As Data Science teams need to move from exploratory analysis to getting their models trained, served, and optimized in production, they need to build out a set of MLOps tools to automate their Machine Learning lifecycle. Machine Learning Ops is a complex field requiring a great deal of time and, more often than not, a separate set of skills, ranging from Data and System engineering to Cloud architecture. Deploying “data science” into production is challenging at best.
Starting February 22, 2022, Pachyderm Community Edition became available on Open Data Hub. Users are able to leverage Pachyderm’s Operator and get the platform running quickly, lowering their MLOps entry cost.
Ease the transition to MLOps with Open Data Hub.
For those unfamiliar with Open Data Hub (ODH)*, ODH is an open-source project that provides a blueprint for building an AI as a service platform on Kubernetes-based Red Hat OpenShift and associated products in Red Hat’s portfolio, like Ceph Object Storage.
Open Data Hub brings together different open-source AI tools into a one-stop install. The click of a button starts Red Hat OpenShift with the installed Open Data Hub Operator. Within the platform, data scientists can create models using Jupyter Notebooks and select from popular tools for developing and deploying models.
As a result, data scientists can save time setting up a stable and scalable AL/ML environment with Open Data Hub. Read about “How Red Hat data scientists use and contribute to Open Data Hub” and get more insights on what Open Data Hub offers to the Data Science world.
* Note that ODH is the open source community project that inspired and provides the technology basis for Red Hat OpenShift Data Science. Red Hat OpenShift Data Science is a cloud service that provides a subset of the technology offered in Open Data Hub, but provides additional support from the Red Hat team. Pachyderm partnered with Red Hat to make its Enterprise product available on RHODS.
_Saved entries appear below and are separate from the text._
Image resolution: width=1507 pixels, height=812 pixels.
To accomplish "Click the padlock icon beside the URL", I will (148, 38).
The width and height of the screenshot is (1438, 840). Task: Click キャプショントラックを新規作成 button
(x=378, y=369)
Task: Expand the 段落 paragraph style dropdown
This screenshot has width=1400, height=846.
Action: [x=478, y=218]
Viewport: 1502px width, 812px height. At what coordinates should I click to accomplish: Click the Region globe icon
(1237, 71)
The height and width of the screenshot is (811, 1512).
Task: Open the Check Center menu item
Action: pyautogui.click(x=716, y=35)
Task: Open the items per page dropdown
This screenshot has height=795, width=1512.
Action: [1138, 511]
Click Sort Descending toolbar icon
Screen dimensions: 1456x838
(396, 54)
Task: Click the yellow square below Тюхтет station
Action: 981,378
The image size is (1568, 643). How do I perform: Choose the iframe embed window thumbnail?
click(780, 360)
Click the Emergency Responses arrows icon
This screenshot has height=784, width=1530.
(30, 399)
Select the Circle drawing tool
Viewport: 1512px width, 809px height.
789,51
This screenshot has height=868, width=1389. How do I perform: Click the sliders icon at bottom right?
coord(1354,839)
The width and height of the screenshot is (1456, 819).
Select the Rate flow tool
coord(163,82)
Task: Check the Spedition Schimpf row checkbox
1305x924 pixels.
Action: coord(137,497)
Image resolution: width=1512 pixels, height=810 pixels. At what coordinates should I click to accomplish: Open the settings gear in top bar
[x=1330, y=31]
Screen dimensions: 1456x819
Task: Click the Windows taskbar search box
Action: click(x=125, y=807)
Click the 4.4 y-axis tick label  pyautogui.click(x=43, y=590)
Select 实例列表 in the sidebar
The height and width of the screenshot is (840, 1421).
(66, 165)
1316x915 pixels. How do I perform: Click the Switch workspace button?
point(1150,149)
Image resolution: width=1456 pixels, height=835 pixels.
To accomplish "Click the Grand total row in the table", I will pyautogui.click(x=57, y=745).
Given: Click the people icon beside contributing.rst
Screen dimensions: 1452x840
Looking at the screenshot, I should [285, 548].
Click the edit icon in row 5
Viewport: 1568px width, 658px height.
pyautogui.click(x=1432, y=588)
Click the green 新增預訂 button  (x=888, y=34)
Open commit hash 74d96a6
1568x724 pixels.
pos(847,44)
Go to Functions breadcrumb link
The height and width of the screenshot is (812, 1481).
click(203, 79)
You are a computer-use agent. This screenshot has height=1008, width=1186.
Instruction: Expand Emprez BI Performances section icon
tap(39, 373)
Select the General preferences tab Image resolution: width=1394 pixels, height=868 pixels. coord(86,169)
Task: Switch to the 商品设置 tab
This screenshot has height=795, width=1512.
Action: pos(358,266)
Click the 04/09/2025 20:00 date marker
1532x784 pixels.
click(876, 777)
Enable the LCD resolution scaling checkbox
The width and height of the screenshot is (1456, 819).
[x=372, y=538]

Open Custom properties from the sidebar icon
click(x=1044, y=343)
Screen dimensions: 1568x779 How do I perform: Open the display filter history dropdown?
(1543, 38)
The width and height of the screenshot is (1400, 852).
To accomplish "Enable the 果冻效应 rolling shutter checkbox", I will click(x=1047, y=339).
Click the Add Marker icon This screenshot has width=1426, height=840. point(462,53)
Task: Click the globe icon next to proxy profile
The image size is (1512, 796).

Future-Proof Your MLOps Stack with Pachyderm
[Pachyderm](http://pachyderm.com) provides a data foundation for the Machine Learning lifecycle. It provides the data layer that powers the entire [ML loop](jimmymwhitaker.medium.com/completing-the-machine-learning-loop-e03c784eaab4) by bringing petabyte-scale data versioning and lineage tracking as well as fully autoscaling and data-driven pipelines.
Having Pachyderm as this foundational backbone for a modern MLOps stack allows you to:
-
Automate your data tasks into flexible pipelines. These pipelines are code and framework agnostic so you can use the best tools for your particular ML applications.
-
Scale and optimize for large amounts of unstructured and structured data. Everything in Pachyderm is a file, therefore Pachyderm works with any type of data -- images, audio, CSV, JSON data… It is designed to automatically parallelize your code to scale to billions of files.
-
Process data incrementally. Pachyderm comes with unique capabilities such as incremental processing where it only processes diffs or changes to your data thus reducing processing time by an order of magnitude.
-
Version all changes to your data -- including metadata, artifacts, and metrics -- providing an end-to-end reproducibility and immutable data lineage. This significantly reduces the effort to debug issues and helps satisfy data governance and audit requirements. Note that Pachyderm’s data lineage is IMMUTABLE, ENFORCED, and AUTOMATIC. You cannot run a Pachyderm process without lineage being recorded. It is all tracked behind the scenes as a fundamental property of the data, without ML teams needing to do anything themselves.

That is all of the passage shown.